Brazen power grabs like those above are fortunately rare, but active lame-duck sessions—particularly those that precede a transfer of legislative control from one party to the next—are not. Suffice it to say that Democrats are not the deferential stewards of transition periods their sympathizers in the press make them out to be.

Democrats in Wisconsin under outgoing Gov. Jim Doyle tried and ultimately failed to negotiate a variety of public-sector contracts over the objections of incoming Gov. Scott Walker in December of 2010. With just hours left in the last lame-duck session of his governorship, Illinois Gov. Quinn sought legislative approval for his controversial pension overhaul bill despite his successor’s opposition. When Chris Christie won the governor’s mansion in 2009, Democrats jammed through legislation to legalize medical marijuana and contemplated bills to legalize same-sex marriage and repeal a variety of tax rebates for property owners—activities the New Jersey Star-Ledger playfully deemed “mischief.” As far back as 1990, the incoming Republican governor of Massachusetts, Bill Weld, was forced to deal with a new sales tax signed into law by lame-duck Gov. Mike Dukakis.
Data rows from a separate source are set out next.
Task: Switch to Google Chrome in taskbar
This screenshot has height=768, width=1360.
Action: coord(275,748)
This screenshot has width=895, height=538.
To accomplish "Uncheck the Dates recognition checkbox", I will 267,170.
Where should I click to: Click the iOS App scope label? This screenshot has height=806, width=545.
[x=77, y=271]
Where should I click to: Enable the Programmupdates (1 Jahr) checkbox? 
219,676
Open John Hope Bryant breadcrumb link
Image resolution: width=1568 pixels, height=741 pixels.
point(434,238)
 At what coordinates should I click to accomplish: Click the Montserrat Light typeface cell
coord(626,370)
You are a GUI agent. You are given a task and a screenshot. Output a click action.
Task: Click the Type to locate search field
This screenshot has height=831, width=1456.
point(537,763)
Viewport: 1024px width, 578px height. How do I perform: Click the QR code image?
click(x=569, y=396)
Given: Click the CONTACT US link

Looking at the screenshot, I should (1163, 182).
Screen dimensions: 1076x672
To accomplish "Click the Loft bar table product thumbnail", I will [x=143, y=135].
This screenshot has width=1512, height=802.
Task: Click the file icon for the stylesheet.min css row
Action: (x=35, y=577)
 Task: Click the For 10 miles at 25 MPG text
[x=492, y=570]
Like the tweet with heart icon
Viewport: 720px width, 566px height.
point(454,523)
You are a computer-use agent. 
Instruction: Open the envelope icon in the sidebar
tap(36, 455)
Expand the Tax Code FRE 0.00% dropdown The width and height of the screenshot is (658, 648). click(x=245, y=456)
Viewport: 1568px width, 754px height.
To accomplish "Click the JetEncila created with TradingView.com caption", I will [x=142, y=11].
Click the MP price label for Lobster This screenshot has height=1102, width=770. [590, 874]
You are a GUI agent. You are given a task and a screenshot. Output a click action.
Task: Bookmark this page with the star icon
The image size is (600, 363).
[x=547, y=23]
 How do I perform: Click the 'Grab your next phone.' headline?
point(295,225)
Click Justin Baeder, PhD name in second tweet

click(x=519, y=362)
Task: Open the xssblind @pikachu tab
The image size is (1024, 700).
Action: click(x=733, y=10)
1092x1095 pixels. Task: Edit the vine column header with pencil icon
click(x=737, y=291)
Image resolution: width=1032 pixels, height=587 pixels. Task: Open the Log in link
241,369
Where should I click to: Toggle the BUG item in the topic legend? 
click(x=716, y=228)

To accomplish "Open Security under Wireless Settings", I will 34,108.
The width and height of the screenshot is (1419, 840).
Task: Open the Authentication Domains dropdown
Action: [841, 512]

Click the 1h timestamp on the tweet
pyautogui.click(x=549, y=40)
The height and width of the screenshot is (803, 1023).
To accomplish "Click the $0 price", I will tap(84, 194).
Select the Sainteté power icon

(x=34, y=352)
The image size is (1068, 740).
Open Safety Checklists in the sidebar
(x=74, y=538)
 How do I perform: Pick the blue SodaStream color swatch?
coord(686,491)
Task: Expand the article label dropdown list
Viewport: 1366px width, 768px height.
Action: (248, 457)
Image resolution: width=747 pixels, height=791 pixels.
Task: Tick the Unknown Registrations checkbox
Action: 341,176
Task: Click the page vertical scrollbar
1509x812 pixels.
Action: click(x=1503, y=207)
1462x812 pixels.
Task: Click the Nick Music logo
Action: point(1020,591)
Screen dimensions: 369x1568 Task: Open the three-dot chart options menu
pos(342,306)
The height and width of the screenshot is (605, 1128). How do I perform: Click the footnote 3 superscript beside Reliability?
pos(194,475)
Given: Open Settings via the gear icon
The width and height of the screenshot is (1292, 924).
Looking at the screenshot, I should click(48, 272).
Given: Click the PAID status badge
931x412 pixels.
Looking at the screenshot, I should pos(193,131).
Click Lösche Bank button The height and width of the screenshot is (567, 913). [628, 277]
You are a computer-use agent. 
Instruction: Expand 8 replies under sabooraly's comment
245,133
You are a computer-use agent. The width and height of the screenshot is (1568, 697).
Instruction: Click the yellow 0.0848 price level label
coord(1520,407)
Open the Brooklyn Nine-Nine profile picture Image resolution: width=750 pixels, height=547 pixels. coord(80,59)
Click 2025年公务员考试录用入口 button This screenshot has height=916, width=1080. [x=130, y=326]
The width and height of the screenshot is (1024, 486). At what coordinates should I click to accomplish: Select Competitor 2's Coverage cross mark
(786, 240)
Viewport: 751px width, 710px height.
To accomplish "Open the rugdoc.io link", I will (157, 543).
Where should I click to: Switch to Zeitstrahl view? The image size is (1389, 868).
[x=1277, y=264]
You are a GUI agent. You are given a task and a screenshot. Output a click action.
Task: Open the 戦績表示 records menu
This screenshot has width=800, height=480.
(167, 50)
The activities of American office-holders after they have been voted out of office have vexed incoming politicians since at least the “Midnight Judges” appointed by John Adams in March of 1801, much to the consternation of President Thomas Jefferson. It’s rough politics—unsavory and often untoward—but it is not unprecedented, and it is not a usurpation of power. And anyone who would confuse the lawful conduct of republican politics with a “coup” either doesn’t know that they’re enabling ignorance or, worse, doesn’t care.